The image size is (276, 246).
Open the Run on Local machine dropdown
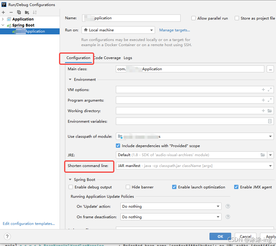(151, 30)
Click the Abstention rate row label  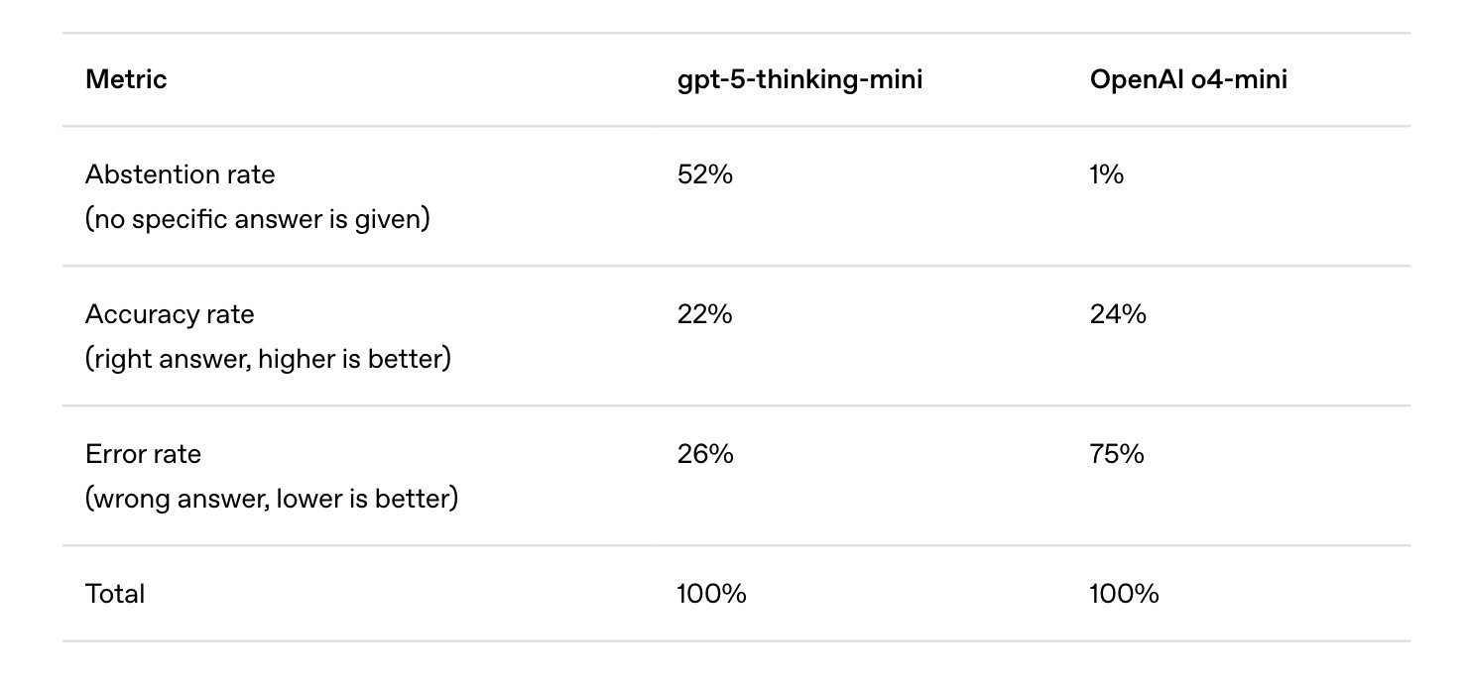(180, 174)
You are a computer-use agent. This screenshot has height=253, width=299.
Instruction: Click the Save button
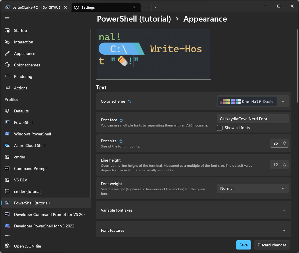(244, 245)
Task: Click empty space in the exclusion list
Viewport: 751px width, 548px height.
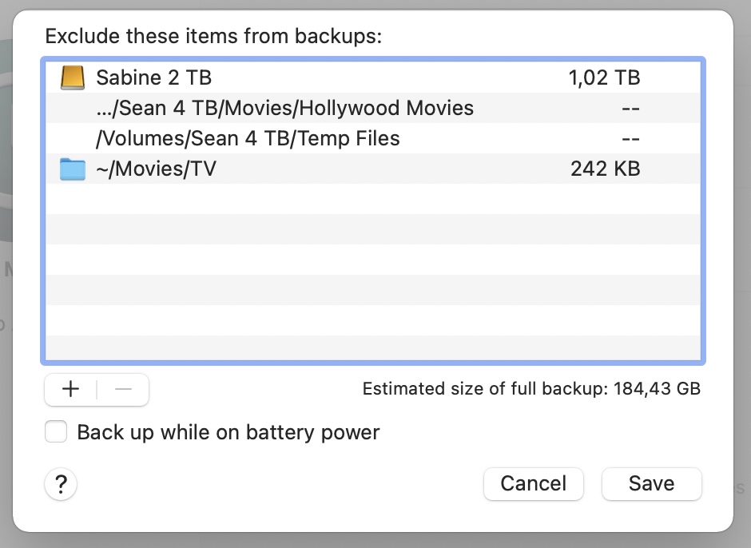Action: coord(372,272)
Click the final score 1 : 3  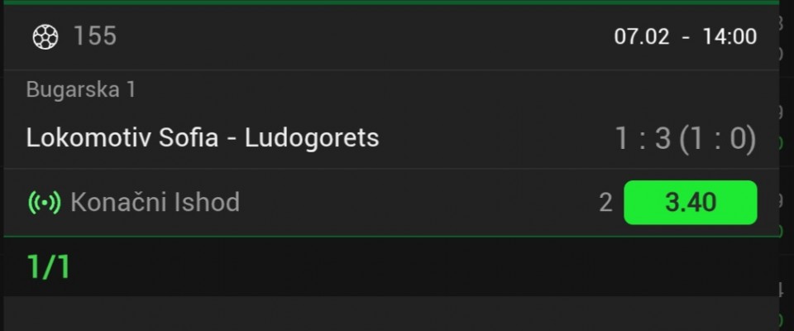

Problem to solve – Print exactly the lines from the one containing "Viewport: 751px width, 548px height." through the last line of the records, both included, and leave out the pictures.

Exercise result –
Viewport: 751px width, 548px height.
Action: coord(372,272)
Click the final score 1 : 3  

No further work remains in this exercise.